Perhaps we are only just emerging from a dark age of our own, an era that fostered uninformed but deeply held notions of national purity: a tribalism writ large. Passports, as we know them, are in fact a twentieth-century phenomenon, refined to their present state during World War II. As globalisation proceeds and tourism is encouraged in places where manufacture or primary industries have been allowed to dwindle, this rigid identification system has begun to break down, but so far only for some. The waiving of visas in countries like Canada, Australia and the US is for short-term visitors only, not for people who hope to stay. And if in the aftermath of September 11 and our ‘war on terror’ this process has been reversed for tourists, now as then the poor and desperate are meant to stay where they are. That, or risk their lives.

 

YEARS AGO, BEFORE I’d ever dreamed of changing countries again, or undertook to retrieve my American nationality, I became interested in my family’s history. In this I admit I was not alone. Genealogy has become a hugely popular pastime, encouraged it seems by an ageing population with the leisure time in retirement to pursue one of life’s most nagging questions. For many of us ‘Where do I come from?’ is almost as difficult to answer as ‘Where will I be when I die?’ but somehow we feel more sanguine about addressing that second question if we’ve managed to grapple with the first. I left the US for Australia when I was only nineteen, and was as ignorant about my origins as I was about the country I was sailing to. I knew that my mother’s parents came from Russia, my father’s father from Austria-Hungary; to this day I don’t know where my father’s mother’s people came from, though I know that she was born in Chicago.

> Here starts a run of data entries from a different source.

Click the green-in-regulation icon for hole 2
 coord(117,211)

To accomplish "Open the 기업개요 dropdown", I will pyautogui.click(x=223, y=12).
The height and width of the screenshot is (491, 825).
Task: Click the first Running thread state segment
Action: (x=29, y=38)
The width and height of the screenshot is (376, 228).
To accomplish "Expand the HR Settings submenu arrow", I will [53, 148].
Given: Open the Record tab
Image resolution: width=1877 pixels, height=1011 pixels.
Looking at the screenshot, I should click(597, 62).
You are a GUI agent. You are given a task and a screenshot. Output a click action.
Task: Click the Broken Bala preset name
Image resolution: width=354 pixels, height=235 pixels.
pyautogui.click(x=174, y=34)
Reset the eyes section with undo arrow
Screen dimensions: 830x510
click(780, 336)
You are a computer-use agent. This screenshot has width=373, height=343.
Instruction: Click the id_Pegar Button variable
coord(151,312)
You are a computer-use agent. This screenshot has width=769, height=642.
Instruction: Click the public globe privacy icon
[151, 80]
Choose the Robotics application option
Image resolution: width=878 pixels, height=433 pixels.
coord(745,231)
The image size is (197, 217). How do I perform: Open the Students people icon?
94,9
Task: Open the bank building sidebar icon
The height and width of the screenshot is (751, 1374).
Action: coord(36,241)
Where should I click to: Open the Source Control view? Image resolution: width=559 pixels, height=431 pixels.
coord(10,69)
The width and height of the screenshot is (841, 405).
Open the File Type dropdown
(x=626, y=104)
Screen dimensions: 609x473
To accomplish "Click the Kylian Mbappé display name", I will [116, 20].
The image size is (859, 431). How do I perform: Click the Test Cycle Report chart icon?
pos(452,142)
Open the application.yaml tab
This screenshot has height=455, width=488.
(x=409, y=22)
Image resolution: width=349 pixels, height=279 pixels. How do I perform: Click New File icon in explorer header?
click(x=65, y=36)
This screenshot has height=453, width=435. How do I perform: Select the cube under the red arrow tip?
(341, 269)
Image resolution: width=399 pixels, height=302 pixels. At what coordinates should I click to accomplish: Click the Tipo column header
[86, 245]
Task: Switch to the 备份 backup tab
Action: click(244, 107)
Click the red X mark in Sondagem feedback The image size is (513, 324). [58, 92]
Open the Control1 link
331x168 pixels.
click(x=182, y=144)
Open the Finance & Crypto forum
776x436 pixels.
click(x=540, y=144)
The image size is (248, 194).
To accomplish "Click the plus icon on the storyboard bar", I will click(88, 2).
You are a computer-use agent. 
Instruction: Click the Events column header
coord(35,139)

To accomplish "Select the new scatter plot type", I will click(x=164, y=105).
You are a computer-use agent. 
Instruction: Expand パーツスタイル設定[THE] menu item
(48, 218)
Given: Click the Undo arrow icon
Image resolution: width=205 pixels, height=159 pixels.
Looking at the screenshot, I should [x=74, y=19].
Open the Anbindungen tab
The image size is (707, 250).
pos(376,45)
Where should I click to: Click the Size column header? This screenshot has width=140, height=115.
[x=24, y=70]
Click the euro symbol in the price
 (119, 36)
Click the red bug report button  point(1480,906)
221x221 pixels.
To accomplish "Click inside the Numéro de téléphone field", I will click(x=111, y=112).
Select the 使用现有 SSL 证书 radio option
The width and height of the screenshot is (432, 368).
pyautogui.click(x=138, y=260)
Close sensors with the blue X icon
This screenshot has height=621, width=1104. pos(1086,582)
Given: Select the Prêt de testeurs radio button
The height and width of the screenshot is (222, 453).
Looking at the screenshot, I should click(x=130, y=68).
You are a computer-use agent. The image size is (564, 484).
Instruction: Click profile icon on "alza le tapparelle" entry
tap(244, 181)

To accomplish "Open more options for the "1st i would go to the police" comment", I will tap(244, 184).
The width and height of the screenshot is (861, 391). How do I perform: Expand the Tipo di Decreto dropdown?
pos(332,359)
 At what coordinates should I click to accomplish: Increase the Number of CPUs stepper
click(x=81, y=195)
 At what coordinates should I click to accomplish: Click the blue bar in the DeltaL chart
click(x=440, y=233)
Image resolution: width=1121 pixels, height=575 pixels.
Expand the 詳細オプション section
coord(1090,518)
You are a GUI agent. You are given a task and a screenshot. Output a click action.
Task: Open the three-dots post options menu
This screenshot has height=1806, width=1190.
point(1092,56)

I had memories, though, and slowly, they drifted to the surface. Recollections of faces, words, music, smells. As I wrote about them they took on new meaning and filled in the blank I had made of my past. But these were only my memories, and the more of them I was able to retrieve, the more incomplete they seemed. And so, like many others, I began to formulate that question ‘Where do I come from?’ Which might be just another way of asking ‘Where do I belong?’ But good questions can never be fully answered, and the best of them raise other questions in turn.

The image that stayed with me was a watery one. Great glaucous swells of ocean, its briny aroma, sweeping tides and, granted, its terror. It was only by this vast marine orchestration that I was able to grasp the enormity of human movement, the movements of my family, and my own. As I gazed from the deck of the BC Ferry on my return voyage from Vancouver across the Strait of Georgia, the scrolling water seemed particularly benign, and absorbed in the sight of it I began to feel all my previous notions about country and allegiance and family dissolve. I began to understand that there has hardly ever been a time when human beings haven’t travelled and resettled.

I’ve come to suspect, in fact, that moving may be as ingrained in us as settling. Bruce Chatwin says as much in Songlines, as does Neil Ascherson in his Black Sea. What’s more, their words seem to suggest there has hardly been a place that hasn’t taken in outsiders, whether through marriage, invasion, or the blandishments of learning or trade. What made the wanderings of Abraham Ben Yiju and Tudela’s Benjamin possible, apart from a lust for the goods that India had to offer, her spices and gems? What does it mean to ‘belong’ to one nation or another? Is this really possible, or even – in truth – desirable? Has it ever been?